WORK REQUIRED:
Find how many lines in this data contain the string "field". Respond with only that number.

+===+

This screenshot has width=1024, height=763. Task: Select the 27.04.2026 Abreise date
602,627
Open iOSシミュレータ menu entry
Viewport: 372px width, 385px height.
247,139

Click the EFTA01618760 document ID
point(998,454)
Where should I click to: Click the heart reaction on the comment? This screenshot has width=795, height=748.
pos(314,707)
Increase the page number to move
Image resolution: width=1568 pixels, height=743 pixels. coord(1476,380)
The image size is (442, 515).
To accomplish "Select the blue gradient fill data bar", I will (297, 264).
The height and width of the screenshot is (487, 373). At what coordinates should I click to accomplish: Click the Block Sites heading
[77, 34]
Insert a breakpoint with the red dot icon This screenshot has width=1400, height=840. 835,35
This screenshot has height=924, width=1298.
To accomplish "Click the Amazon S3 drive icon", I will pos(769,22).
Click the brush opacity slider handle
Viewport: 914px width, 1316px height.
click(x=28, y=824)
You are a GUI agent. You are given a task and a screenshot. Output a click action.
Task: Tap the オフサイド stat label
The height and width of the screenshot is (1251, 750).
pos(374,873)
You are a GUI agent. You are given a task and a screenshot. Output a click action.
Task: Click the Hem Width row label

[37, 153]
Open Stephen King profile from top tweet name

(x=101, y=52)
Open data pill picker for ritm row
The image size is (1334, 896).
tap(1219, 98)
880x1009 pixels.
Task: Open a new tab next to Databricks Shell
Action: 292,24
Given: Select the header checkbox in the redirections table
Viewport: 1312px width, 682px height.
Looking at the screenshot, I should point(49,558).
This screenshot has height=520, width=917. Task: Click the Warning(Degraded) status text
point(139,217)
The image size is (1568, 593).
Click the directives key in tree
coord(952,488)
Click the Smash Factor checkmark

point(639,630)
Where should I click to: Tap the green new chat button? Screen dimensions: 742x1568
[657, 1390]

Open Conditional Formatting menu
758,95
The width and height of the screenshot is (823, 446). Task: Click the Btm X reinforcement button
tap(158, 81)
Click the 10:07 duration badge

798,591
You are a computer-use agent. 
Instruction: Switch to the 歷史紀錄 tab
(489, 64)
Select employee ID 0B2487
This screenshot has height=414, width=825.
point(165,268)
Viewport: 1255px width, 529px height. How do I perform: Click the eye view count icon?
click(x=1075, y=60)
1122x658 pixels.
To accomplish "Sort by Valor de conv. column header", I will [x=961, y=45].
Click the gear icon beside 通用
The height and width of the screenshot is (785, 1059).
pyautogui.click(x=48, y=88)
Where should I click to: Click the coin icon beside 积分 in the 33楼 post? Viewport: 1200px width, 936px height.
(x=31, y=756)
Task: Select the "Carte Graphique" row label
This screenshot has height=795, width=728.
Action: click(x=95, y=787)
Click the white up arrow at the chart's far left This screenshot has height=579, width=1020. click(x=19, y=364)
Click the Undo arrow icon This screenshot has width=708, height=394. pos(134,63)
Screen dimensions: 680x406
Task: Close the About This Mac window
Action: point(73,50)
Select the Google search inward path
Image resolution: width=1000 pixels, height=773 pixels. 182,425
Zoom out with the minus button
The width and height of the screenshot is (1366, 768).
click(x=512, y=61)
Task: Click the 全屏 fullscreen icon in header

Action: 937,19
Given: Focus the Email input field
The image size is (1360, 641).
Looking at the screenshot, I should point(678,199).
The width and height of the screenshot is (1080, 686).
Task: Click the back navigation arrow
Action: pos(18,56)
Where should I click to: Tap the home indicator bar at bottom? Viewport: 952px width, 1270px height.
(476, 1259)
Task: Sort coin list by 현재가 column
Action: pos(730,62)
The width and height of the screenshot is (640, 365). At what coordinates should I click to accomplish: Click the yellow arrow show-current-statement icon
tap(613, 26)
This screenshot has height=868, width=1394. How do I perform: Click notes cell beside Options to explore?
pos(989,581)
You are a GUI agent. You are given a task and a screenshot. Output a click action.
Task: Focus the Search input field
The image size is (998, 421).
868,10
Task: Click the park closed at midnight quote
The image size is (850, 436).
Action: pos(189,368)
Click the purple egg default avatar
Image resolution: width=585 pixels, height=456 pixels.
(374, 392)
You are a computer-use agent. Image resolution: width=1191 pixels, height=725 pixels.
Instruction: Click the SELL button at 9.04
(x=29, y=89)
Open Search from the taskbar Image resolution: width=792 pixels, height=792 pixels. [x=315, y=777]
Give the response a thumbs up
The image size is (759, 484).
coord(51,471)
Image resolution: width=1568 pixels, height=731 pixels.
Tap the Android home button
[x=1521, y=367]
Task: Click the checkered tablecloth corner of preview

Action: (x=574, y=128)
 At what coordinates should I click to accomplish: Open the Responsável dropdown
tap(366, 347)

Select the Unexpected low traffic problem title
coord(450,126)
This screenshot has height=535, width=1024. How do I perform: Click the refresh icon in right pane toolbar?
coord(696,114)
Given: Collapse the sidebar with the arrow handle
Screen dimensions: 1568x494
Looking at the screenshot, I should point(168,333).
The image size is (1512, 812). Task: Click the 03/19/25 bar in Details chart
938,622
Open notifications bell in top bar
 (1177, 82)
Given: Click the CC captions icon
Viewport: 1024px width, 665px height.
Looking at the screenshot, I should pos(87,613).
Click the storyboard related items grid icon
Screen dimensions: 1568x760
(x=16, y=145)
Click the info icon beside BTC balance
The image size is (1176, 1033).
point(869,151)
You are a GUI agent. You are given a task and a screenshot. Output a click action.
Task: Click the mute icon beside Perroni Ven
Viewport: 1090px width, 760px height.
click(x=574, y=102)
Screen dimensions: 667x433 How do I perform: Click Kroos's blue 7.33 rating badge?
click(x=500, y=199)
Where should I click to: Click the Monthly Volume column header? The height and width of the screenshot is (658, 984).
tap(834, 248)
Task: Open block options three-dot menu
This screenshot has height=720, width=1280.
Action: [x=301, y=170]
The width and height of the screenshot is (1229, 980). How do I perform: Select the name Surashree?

+===+

TASK RESULT:
2